I know, I was worried too. I was biting my nails, sitting on the edge of my seat, and doing all those other things that nervous people do, wondering “when will my sacred view into the lives of the Kardashians be ripped away from me? When will I not have that glimpse into the the perfect life that I cherish so much?” I was right in the middle of giving myself an ulcer when boom, this story came out.
The Kardashians just signed a deal for three more seasons of Keeping Up with the Kardashians. And you won’t even believe how much money they’re getting paid.
From TMZ:
The Kardashian family has just signed on for 3 more seasons with E!, and it’s the richest deal ever in reality TV … TMZ has learned.
Sources connected with the deal tell us, the family will get more than $40 million for 3 more seasons of “Keeping Up with the Kardashians.”
The 6th season of the show averaged 3 million viewers. The 7th season begins airing May 20.
Our sources say the $40-plus million deal does not include product endorsements and other items associated with the show that Kim, Kris and the rest of the brood are able to hock.
Sources connected to the deal tell TMZ … Kim, Kourtney, Khloe, Kris and Bruce will get the lion’s share of the money … and they are each getting equal pay.
We’re told Kendall, Kylie and Rob are on a lower pay grade — and will be paid equally as well.

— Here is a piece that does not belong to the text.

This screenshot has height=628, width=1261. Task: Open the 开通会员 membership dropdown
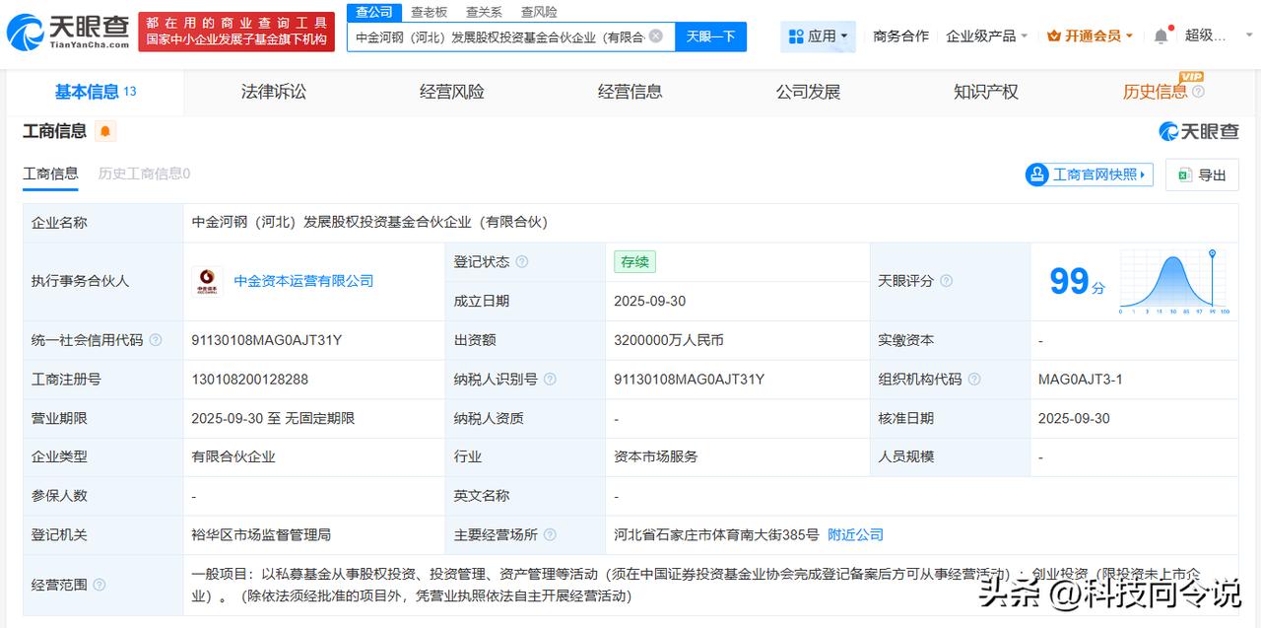point(1090,36)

Scott Disick and his son Mason have a separate deal. Ditto for Lamar … who hammered out a package deal to appear in both “Khloe and Lamar” and “Keeping Up with the Kardashians.”
We’re told the new deal ONLY includes existing shows — so if Kim and Kanye get a new spinoff show … they will have to bang out a new contract for even MORE money.
Over 40 million dollars. Three more seasons of Keeping Up with the Kardashians. The Kim and Kanye show that was so tantalizingly hinted at (which, by the way, when it happens, it will be titled The Kim and Kanye Variety Hour, and it will be our generation’s Sonny and Cher). I think you can understand why my mind is having a hard time coming to terms with all of this.
I will leave you with this though: since the beginning of the Kardashian empire, we’ve gotten about one season of Keeping Up with the Kardashians a year. That means we have roughly three more years of dealing with these people. Minimum.
Hope you guys have a fantastic morning!
I don’t want to live on this planet any more.
Where’s a hand grenade when you need it?
I’m prepared to nuke whatever city they live in…people will understand but more seriously, can Khloe change her hair color now?
May the Lord have mercy on our souls…
Ok, well now we know for a fact that Kris does Vodoo. If Kim and Kanye getr their own show???? WTF! im at a loss for words that can explain how revolting that idea is to me. Its incredible that a strippeer Amber Rose is more classy than Kim K. who grew up in privilege.
Sarah! I know you didn’t write this article, but I know you’ll read this comment. The VS ad that pops when go to read comments is driving me crazy. Pleeease fix it, I can’t even read these posts it bugs so much.
Sorry about that! Will do my best to fix it!
does anyone have some forks i can jam into my eye sockets?